Requirement: Word for word, repeat all of the entries.

The data:
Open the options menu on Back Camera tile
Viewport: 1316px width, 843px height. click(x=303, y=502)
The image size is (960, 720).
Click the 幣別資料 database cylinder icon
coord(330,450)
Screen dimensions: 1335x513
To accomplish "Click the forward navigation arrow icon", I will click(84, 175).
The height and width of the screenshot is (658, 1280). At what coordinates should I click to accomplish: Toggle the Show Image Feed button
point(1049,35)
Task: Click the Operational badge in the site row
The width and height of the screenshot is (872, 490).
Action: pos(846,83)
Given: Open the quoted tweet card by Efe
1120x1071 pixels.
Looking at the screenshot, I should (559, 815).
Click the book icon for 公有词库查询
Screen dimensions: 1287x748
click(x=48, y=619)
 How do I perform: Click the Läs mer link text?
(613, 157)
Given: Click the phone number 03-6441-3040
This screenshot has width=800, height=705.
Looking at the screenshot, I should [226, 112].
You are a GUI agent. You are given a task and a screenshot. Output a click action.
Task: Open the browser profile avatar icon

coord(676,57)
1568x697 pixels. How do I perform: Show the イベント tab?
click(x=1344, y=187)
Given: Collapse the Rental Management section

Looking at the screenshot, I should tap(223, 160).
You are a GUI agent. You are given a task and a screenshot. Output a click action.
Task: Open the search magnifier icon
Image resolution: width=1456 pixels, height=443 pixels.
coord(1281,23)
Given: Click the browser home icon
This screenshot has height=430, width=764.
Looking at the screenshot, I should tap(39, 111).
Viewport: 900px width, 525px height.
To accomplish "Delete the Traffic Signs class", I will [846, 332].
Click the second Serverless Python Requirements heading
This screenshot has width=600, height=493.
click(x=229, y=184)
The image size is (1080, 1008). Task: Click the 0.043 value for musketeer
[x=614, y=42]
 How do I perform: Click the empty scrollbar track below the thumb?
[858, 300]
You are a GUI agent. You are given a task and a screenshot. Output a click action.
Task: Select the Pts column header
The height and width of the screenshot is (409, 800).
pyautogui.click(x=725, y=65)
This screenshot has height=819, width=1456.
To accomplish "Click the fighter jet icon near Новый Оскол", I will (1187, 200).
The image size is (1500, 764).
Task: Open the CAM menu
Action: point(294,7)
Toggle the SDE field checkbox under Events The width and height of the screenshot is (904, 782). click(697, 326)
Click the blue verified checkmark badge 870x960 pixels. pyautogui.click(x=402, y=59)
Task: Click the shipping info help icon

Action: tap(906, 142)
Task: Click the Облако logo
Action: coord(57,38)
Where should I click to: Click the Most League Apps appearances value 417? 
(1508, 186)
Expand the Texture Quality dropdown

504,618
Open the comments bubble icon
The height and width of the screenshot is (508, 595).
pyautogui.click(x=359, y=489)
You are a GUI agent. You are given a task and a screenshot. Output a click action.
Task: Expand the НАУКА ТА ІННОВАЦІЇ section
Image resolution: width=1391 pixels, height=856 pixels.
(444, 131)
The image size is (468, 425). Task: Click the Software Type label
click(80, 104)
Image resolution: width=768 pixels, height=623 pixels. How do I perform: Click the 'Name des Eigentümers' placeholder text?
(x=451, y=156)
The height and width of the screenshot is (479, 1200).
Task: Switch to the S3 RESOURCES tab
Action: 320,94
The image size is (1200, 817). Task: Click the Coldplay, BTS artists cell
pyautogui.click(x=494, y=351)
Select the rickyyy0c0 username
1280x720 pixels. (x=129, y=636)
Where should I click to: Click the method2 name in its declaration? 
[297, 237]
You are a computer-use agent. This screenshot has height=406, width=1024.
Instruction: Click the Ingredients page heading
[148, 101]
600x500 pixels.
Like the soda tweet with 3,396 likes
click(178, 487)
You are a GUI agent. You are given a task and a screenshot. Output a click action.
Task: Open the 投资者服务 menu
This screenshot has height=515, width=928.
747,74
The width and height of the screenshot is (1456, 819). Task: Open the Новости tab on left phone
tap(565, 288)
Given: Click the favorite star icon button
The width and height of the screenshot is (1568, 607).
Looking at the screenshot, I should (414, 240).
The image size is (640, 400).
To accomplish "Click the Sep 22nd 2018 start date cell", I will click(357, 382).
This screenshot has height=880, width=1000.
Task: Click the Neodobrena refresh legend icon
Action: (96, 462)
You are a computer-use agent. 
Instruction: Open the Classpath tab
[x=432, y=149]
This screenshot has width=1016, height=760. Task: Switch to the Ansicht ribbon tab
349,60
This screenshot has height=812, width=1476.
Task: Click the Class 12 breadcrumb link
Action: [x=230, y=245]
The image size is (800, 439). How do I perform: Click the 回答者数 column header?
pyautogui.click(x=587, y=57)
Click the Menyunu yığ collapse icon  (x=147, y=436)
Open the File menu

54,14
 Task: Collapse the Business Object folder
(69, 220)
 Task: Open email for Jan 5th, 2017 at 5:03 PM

Answer box:
Open the options menu on Back Camera tile
Viewport: 1316px width, 843px height. click(x=303, y=502)
The image size is (960, 720).
Click the 幣別資料 database cylinder icon
coord(330,450)
Screen dimensions: 1335x513
To accomplish "Click the forward navigation arrow icon", I will click(84, 175).
The height and width of the screenshot is (658, 1280). At what coordinates should I click to accomplish: Toggle the Show Image Feed button
point(1049,35)
Task: Click the Operational badge in the site row
The width and height of the screenshot is (872, 490).
Action: pos(846,83)
Given: Open the quoted tweet card by Efe
1120x1071 pixels.
Looking at the screenshot, I should (559, 815).
Click the book icon for 公有词库查询
Screen dimensions: 1287x748
click(x=48, y=619)
 How do I perform: Click the Läs mer link text?
(613, 157)
Given: Click the phone number 03-6441-3040
This screenshot has width=800, height=705.
Looking at the screenshot, I should [226, 112].
You are a GUI agent. You are given a task and a screenshot. Output a click action.
Task: Open the browser profile avatar icon

coord(676,57)
1568x697 pixels. How do I perform: Show the イベント tab?
click(x=1344, y=187)
Given: Collapse the Rental Management section

Looking at the screenshot, I should tap(223, 160).
You are a GUI agent. You are given a task and a screenshot. Output a click action.
Task: Open the search magnifier icon
Image resolution: width=1456 pixels, height=443 pixels.
coord(1281,23)
Given: Click the browser home icon
This screenshot has height=430, width=764.
Looking at the screenshot, I should tap(39, 111).
Viewport: 900px width, 525px height.
To accomplish "Delete the Traffic Signs class", I will [846, 332].
Click the second Serverless Python Requirements heading
This screenshot has width=600, height=493.
click(x=229, y=184)
The image size is (1080, 1008). Task: Click the 0.043 value for musketeer
[x=614, y=42]
 How do I perform: Click the empty scrollbar track below the thumb?
[858, 300]
You are a GUI agent. You are given a task and a screenshot. Output a click action.
Task: Select the Pts column header
The height and width of the screenshot is (409, 800).
pyautogui.click(x=725, y=65)
This screenshot has height=819, width=1456.
To accomplish "Click the fighter jet icon near Новый Оскол", I will (1187, 200).
The image size is (1500, 764).
Task: Open the CAM menu
Action: point(294,7)
Toggle the SDE field checkbox under Events The width and height of the screenshot is (904, 782). click(697, 326)
Click the blue verified checkmark badge 870x960 pixels. pyautogui.click(x=402, y=59)
Task: Click the shipping info help icon

Action: tap(906, 142)
Task: Click the Облако logo
Action: coord(57,38)
Where should I click to: Click the Most League Apps appearances value 417? 
(1508, 186)
Expand the Texture Quality dropdown

504,618
Open the comments bubble icon
The height and width of the screenshot is (508, 595).
pyautogui.click(x=359, y=489)
You are a GUI agent. You are given a task and a screenshot. Output a click action.
Task: Expand the НАУКА ТА ІННОВАЦІЇ section
Image resolution: width=1391 pixels, height=856 pixels.
(444, 131)
The image size is (468, 425). Task: Click the Software Type label
click(80, 104)
Image resolution: width=768 pixels, height=623 pixels. How do I perform: Click the 'Name des Eigentümers' placeholder text?
(x=451, y=156)
The height and width of the screenshot is (479, 1200).
Task: Switch to the S3 RESOURCES tab
Action: 320,94
The image size is (1200, 817). Task: Click the Coldplay, BTS artists cell
pyautogui.click(x=494, y=351)
Select the rickyyy0c0 username
1280x720 pixels. (x=129, y=636)
Where should I click to: Click the method2 name in its declaration? 
[297, 237]
You are a computer-use agent. This screenshot has height=406, width=1024.
Instruction: Click the Ingredients page heading
[148, 101]
600x500 pixels.
Like the soda tweet with 3,396 likes
click(178, 487)
You are a GUI agent. You are given a task and a screenshot. Output a click action.
Task: Open the 投资者服务 menu
This screenshot has height=515, width=928.
747,74
The width and height of the screenshot is (1456, 819). Task: Open the Новости tab on left phone
tap(565, 288)
Given: Click the favorite star icon button
The width and height of the screenshot is (1568, 607).
Looking at the screenshot, I should (414, 240).
The image size is (640, 400).
To accomplish "Click the Sep 22nd 2018 start date cell", I will click(357, 382).
This screenshot has height=880, width=1000.
Task: Click the Neodobrena refresh legend icon
Action: (96, 462)
You are a computer-use agent. 
Instruction: Open the Classpath tab
[x=432, y=149]
This screenshot has width=1016, height=760. Task: Switch to the Ansicht ribbon tab
349,60
This screenshot has height=812, width=1476.
Task: Click the Class 12 breadcrumb link
Action: [x=230, y=245]
The image size is (800, 439). How do I perform: Click the 回答者数 column header?
pyautogui.click(x=587, y=57)
Click the Menyunu yığ collapse icon  (x=147, y=436)
Open the File menu

54,14
 Task: Collapse the Business Object folder
(69, 220)
 Task: Open email for Jan 5th, 2017 at 5:03 PM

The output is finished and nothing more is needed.